SANTIAGO, Chile (AP) — Douglas Tompkins, the U.S. co-founder of The North Face and Esprit clothing companies has died from severe hypothermia in a kayaking accident in Chile, authorities say.
The 72-year-old environmental activist had bought up large swaths of land in South America’s Patagonia region to help keep them pristine.
The Aysen health service said the wealthy businessman was boating with five other foreigners on Tuesday when their kayaks capsized in a lake in the Patagonia region of southern Chile. Tompkins died later in the intensive care unit of the hospital in Coyhaique, a town 1,700 kilometers (1,056 miles) south of Santiago.
“He had lost consciousness and wasn’t breathing” when brought to the hospital by helicopter, Dr. Carlos Salazar told local television stations.
Chile’s army said strong waves on General Carrerra Lake caused the group’s kayaks to capsize. A military patrol boat rescued three of the boaters and a helicopter lifted out the other three, it said.
= = =
• [REQUIREMENT A]
Please summarize the news report in two sentences.
• [REQUIREMENT B]
Name each source that the news report credits by name for its information.
• [REQUIREMENT C]
According to the news report, in which town's hospital did Tompkins die?

• [EXTRACTED DATA]
= = =
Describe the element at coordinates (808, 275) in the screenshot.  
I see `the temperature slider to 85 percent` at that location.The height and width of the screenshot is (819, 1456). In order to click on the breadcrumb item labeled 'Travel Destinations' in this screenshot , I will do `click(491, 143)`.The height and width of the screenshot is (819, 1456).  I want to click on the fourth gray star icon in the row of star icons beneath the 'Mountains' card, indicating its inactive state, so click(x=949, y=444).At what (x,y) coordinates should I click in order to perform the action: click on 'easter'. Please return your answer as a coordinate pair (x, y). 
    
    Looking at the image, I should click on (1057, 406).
= = =
• [PROBLEM SOLUTION A]
Douglas Tompkins, the 72-year-old U.S. co-founder of The North Face and Esprit and an environmental activist who bought large areas of Patagonia to keep them pristine, died of severe hypothermia after his kayak capsized on a lake in southern Chile. He was boating with five other foreigners when strong waves overturned their kayaks; all six were rescued by a military patrol boat and a helicopter, but Tompkins died later in intensive care at the hospital in Coyhaique.

• [PROBLEM SOLUTION B]
- The Aysen health service
- Dr. Carlos Salazar
- Chile's army

• [PROBLEM SOLUTION C]
Coyhaique